Knowing that, how much sense does it make to close restaurants and hairdressers in these districts, especially given the growing protests against Germany's coronavirus lockdown measures? Residents can just drive a few kilometers, after all, and have their hair cut in a different town. At least, that's how people in Greiz, and how Thuringia Governor Bodo Ramelow, see it.
Different Approaches
Every district is now trying to find its own path out of hotspot status. In the city of Rosenheim, the residents of two homes for asylum seekers were told to remain inside. Only those who repeatedly tested negative or who had antibodies in their blood were given a colorful armband and allowed to leave. "The solution is being well accepted in the homes," says Rosenheim's municipal spokesperson and head of economic affairs, Thomas Bugl. He added, "public life has widely normalized."
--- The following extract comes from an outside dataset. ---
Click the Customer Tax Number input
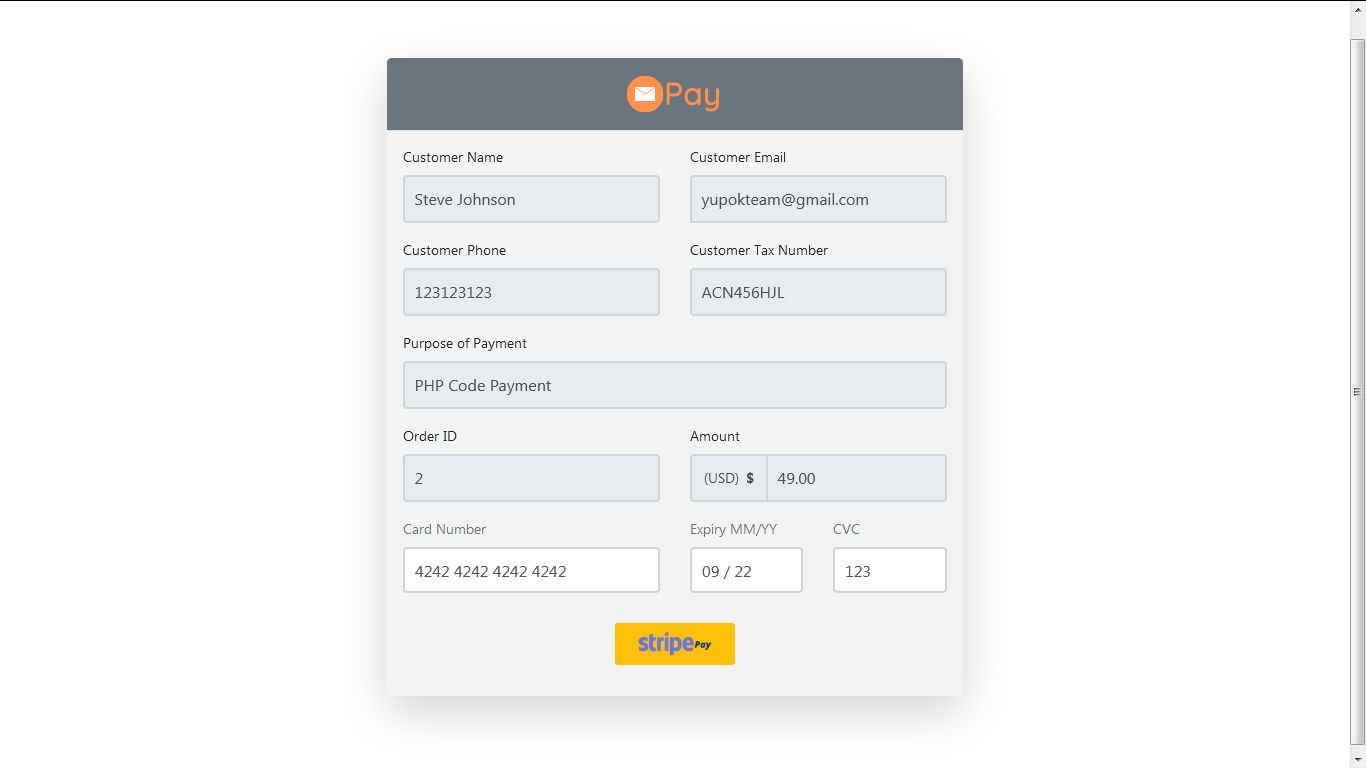The width and height of the screenshot is (1366, 768). (817, 292)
Lately, the rate in Rosenheim has been fluctuating around the all-important limit of 50 cases per 100,000 inhabitants per week. Without the infected residents of the refugee home, that number would be a third lower. "For those of us on the frontlines, the crucial question is whether or not we can more or less take a local hotspot out of commission to break the chain of infection," Bugl says. In his view, this has now been accomplished in Rosenheim.
A district's hotspot status can change quickly. Traunstein in Bavaria was described by the Robert Koch Institute, Germany's public health authority, in the same breath as Greiz. Now the district has far better numbers. According to Traunstein's district administrator, Siegfried Walch, quick local decision-making is crucial. "Waiting for instruction from Berlin," he says, "can take days."
Walch is convinced that his local authorities are taking decisive actions. "We can stop the events that lead to infections in a targeted manner." The district administrator argues that additional coronavirus figures should be taken into account, including the number of people who have recovered, the number of tests implemented and hospitals' occupancy rate. "If one region would have to go into lockdown while others are allowed to remain open, that would be fatal," says Walch. But he says his district authority has taken special measures.
Unlike the rest of Bavaria, senior citizen and care homes in Traunstein remained closed on Mother's Day. After outbreaks in two homes for asylum seekers, the district carried out a series of tests and housed infected and non-infected residents separately.
Compromise Solution?
Leaders in Traunstein have almost four months of experience with the virus. The first infections appeared in late January. In March, returning skiers drove up the number of new infections. The health department tripled its staff dedicated to contact tracing, and medical students and civil servants are investigating chains of infection. The citizens' hotline alone is now staffed by 20 people.
In the Zollernalbkreis district in the state of Baden-Württemberg, the situation is also seemingly under control. There were just under 50 new infections in the district recently. District administrator Günther-Martin Pauli says he is not planning any new closures. He argues that his district is high up in the statistical rankings because it has been affected for such a long time. "We are testing more than other districts, which is why we also have noticeably more results." He says there is no one particular source of infection, and that the supply situation in the local hospital isn't particularly dramatic. Pauli calls for "proportionate action."